You didn’t even know what that meant but it felt like a good thing to know so you held onto that piece of knowledge. At another time you read somewhere that all the programs that we cannot now live without are actually all just bunch of bit patterns that the CPU thing can execute (bunch of instructions and data essentially). Your mind was blown and your socks were knocked off but you put them back on and continued reading. You found out that a compiler is responsible for taking the programs you write and turning them into bit patterns that the CPU understands and can execute.

And so it all started for you, you knew there and then that there was no turning back, you knew too much to go back now so you went further and discovered that the type of bit patterns the CPU understands is dictated by something called the Instruction Set Architecture, which is even harder to understand than everything else because the manuals explaing what they are and what they do are big (alot bigger than the compilers’) and you didn’t know where to start. But then you found the precious little ISA (RISC-V), beautifully crafted in the open with much much smaller manuals, specs and a loving community so you read, and read and watched videos and continued to read some more. And everything made sense. All the stars aligned and the universe made sense, finally the glimmer of light in the darkness you were hoping for all along.

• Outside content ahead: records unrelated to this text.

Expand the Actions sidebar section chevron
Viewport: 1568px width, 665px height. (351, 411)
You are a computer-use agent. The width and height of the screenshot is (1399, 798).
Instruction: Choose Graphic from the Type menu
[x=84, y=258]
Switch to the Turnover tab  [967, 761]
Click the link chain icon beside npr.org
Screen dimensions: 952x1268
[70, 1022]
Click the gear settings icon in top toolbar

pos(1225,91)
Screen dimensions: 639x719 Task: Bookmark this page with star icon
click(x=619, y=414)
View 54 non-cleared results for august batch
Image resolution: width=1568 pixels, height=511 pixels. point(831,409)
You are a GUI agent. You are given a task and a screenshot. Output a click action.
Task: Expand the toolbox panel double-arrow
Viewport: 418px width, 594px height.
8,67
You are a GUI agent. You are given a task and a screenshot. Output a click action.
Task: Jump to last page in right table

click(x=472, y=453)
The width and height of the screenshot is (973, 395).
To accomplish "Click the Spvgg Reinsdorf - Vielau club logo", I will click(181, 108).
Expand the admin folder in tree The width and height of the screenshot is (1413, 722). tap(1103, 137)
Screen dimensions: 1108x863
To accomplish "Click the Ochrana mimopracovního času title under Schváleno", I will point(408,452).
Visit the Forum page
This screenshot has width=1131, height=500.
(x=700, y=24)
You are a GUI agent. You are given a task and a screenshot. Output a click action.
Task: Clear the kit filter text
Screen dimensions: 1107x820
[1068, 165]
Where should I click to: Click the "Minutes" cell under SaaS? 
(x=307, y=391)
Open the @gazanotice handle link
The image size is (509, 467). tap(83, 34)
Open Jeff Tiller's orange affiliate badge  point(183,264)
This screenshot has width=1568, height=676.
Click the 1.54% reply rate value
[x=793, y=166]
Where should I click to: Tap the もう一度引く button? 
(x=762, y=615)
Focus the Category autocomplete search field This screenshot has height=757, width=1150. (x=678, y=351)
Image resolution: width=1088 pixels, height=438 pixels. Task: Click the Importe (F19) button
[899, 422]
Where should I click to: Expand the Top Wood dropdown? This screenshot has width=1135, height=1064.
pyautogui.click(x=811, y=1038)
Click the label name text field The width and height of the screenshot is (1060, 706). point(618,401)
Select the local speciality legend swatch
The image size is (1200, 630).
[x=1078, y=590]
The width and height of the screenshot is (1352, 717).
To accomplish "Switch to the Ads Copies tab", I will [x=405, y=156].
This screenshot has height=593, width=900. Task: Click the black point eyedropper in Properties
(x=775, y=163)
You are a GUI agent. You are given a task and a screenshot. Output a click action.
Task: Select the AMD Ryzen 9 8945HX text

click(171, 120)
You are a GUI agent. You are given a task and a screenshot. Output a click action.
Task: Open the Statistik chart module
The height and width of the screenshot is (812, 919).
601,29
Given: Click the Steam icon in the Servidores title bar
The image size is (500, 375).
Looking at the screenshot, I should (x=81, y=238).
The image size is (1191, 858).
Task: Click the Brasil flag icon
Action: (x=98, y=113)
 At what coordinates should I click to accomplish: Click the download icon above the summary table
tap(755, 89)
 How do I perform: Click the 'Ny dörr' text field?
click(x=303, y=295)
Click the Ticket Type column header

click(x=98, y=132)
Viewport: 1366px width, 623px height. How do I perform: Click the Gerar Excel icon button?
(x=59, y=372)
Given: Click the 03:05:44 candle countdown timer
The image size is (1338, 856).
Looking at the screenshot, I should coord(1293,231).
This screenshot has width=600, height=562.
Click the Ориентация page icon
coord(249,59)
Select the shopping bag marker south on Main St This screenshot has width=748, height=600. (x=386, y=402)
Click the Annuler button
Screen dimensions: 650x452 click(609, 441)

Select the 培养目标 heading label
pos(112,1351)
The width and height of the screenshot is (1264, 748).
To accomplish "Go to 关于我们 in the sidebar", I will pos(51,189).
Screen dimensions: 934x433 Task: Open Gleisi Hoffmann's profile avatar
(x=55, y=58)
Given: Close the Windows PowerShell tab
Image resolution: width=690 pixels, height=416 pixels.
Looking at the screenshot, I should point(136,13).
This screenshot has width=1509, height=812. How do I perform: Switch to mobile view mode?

Joe, enough! cut the crap and talk about what we are doing here today

Okay, let’s get into why we are here again. We know that when we write code and compile it, it gets translated into instructions and data that the CPU can understand and execute. These instructions get stored on disk in an executable file. The tools and processes involved from source code to the executable file look vaguely like this:

A text editor is used to create source code in a high level language (C) or a low-level language (assembly) which are just symbolic representations of instructions.
The compiler or assembler takes the source code and turns them into object files or executable files.
A linker takes the object files and (surprise!) links them into one big (or small) executable file we can give to the CPU to run.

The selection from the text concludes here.